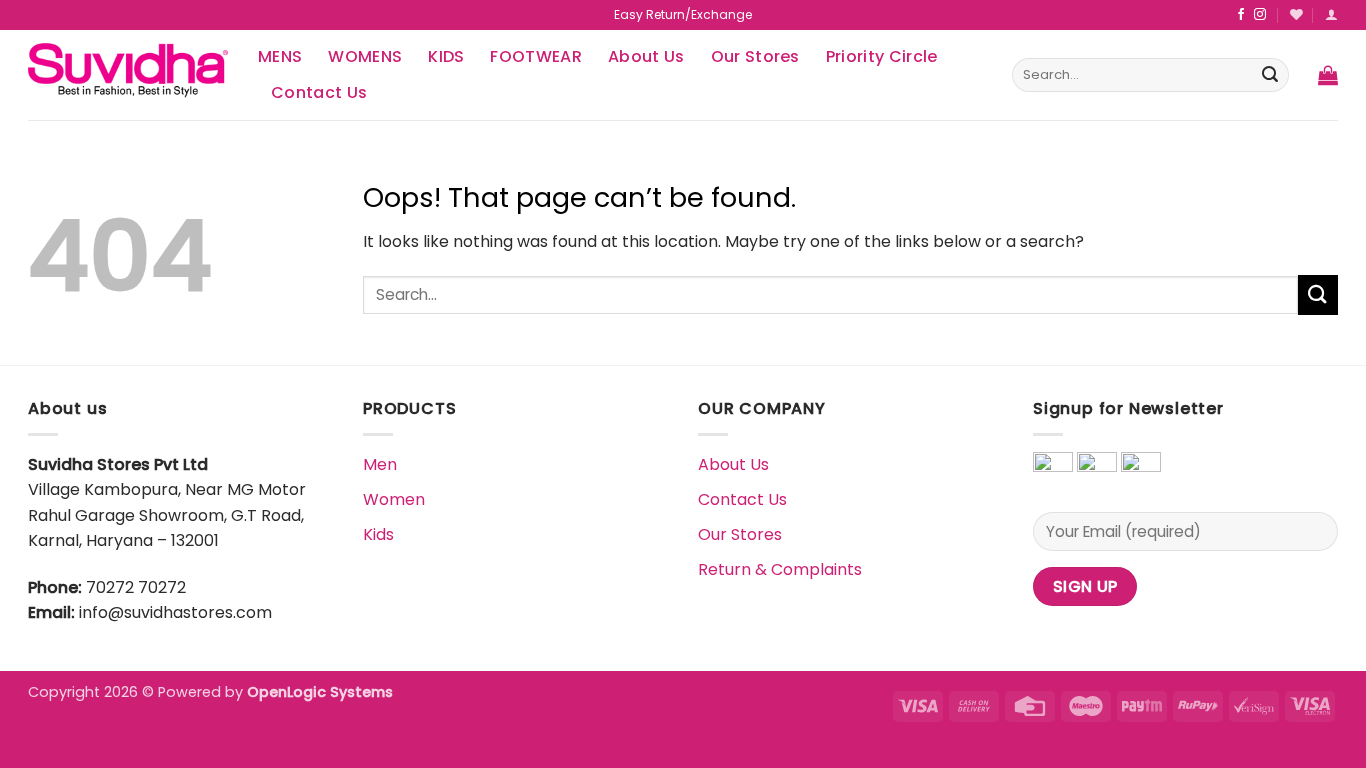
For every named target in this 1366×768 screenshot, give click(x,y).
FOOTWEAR (536, 56)
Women (394, 499)
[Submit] (1270, 75)
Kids (378, 534)
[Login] (1331, 14)
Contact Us (319, 92)
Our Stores (755, 56)
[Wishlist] (1296, 14)
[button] (1328, 75)
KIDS (446, 56)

» Task instructions:
Return the records exactly as they stand, and drop every picture.

» The answer:
For every named target in this 1366×768 screenshot, give click(x,y).
FOOTWEAR (536, 56)
Women (394, 499)
[Submit] (1270, 75)
Kids (378, 534)
[Login] (1331, 14)
Contact Us (319, 92)
Our Stores (755, 56)
[Wishlist] (1296, 14)
[button] (1328, 75)
KIDS (446, 56)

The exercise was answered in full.